Argumentasi mereka adalah:
Nikah muyassar tidak merealisasikan tujuan utama pernikahan yaitu membina keluarga yang stabil dan mendidik anak-anak. Nikah ini hanya menjadi sarana komunikasi atau melampiaskan kebutuhan seksual semata.
Nikah muyassar tidak merealisasikan sakinah (ketenangan jiwa), mawaddah (cinta yang mendalam) dan rahmah (kasih sayang) bagi mempelai wanita, saat ia membutuhkan keberadaan suaminya di sampingnya.
Dalam nikah muyassar, wanita tidak bisa menunaikan banyak kewajibannya terhadap suami.
Mempelai wanita dihadapkan pada kemungkinan diceraikan saat ia meminta nafkah, tempat tinggal, atau hak lainnya kepada suaminya. Sebab, suaminya bisa jadi menolaknya dengan alasan saat akad nikah telah ada kerelaan dari pihak mempelai wanita.
KAJIAN PENDAPAT DAN TARJIH
Dari kajian masing-masing pendapat dan argumentasinya, Syaikh Fahd bin Abdullah dan Ahmad bin Yusuf ad-Daryuwaisy menarik kesimpulan bahwa pendapat pertama adalah pendapat yang lebih kuat. Hal itu karena beberapa alasan berikut:
Nikah muyassar adalah pernikahan yang telah memenuhi rukun-rukun dan syarat-syarat pernikahan yang ditetapkan oleh syariat. Maka ia pernikahan yang sah secara syar’i.
Nikah muyassar tidak mengandung unsur penipuan, pemalsuan, niat untuk mentalak, penambahan ataupun pengurangan terhadap syarat-syarat sah pernikahan.
Mempelai pria dan mempelai wanita tidaklah berdosa jika mereka rela tidak menerima sebagian hak mereka dari pasangannya.
Nikah ini merealisasikan salah satu tujuan utama pernikahan, yaitu menjaga pandangan mata, telinga, dan hati dari zina dan perbuatan keji lainnya. Tidak diragukan lagi bahwa bagi para para pemuda dan pemudi, dorongan syahwat adalah salah satu problem terbesar yang mereka hadapai dalam kehidupan sehari-hari. Belum lagi kondisi pergaulan bebas yang sangat kuat mengajak mereka kepada perbuatan zina dan sejenisnya.

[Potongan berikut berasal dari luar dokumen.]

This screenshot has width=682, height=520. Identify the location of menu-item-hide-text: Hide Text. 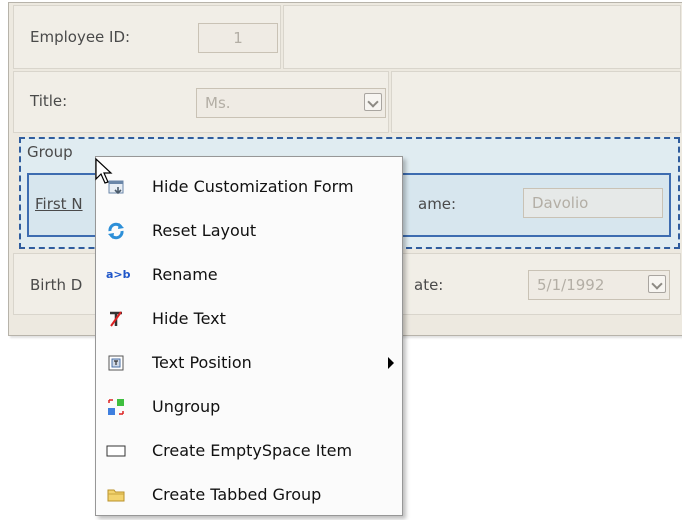
(249, 319).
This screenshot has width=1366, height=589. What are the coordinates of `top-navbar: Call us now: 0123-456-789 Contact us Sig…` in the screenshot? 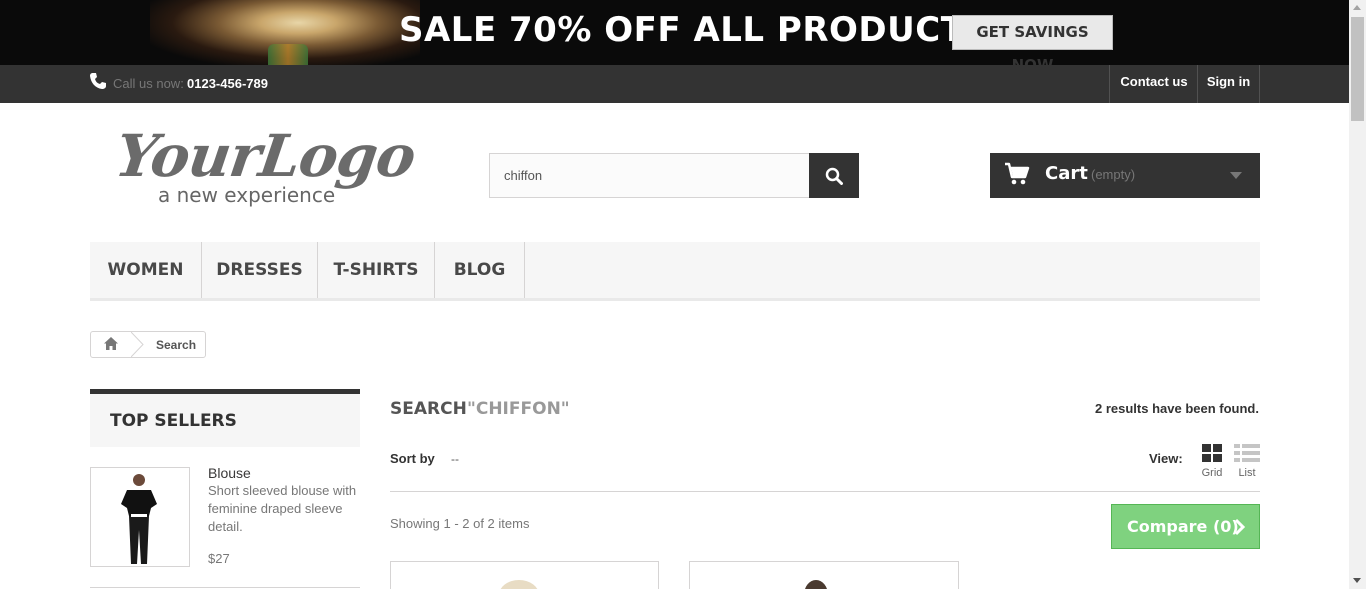 It's located at (674, 84).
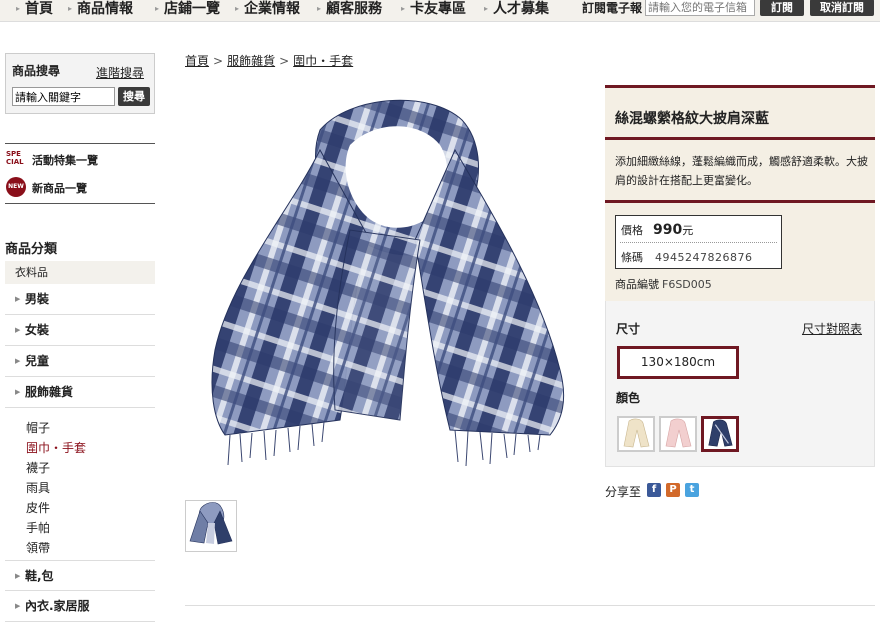 Image resolution: width=880 pixels, height=622 pixels. Describe the element at coordinates (740, 138) in the screenshot. I see `title-divider` at that location.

Akad nikah tidak mesti merealisasikan semua tujuan utama pernikahan. Jika sebagian tujuan utama telah tercapai, maka hal itu sudah mencukupi.
Hukum sebuah perkara didasarkan kepada terpenuhinya syarat-syarat dan rukun-rukun serta tiadanya pembatal-pembatal pada perkara yang bersangkutan; bukan kepada hikmah-hikmah dari perkara tersebut. Demikian pula keabsahan akad nikah.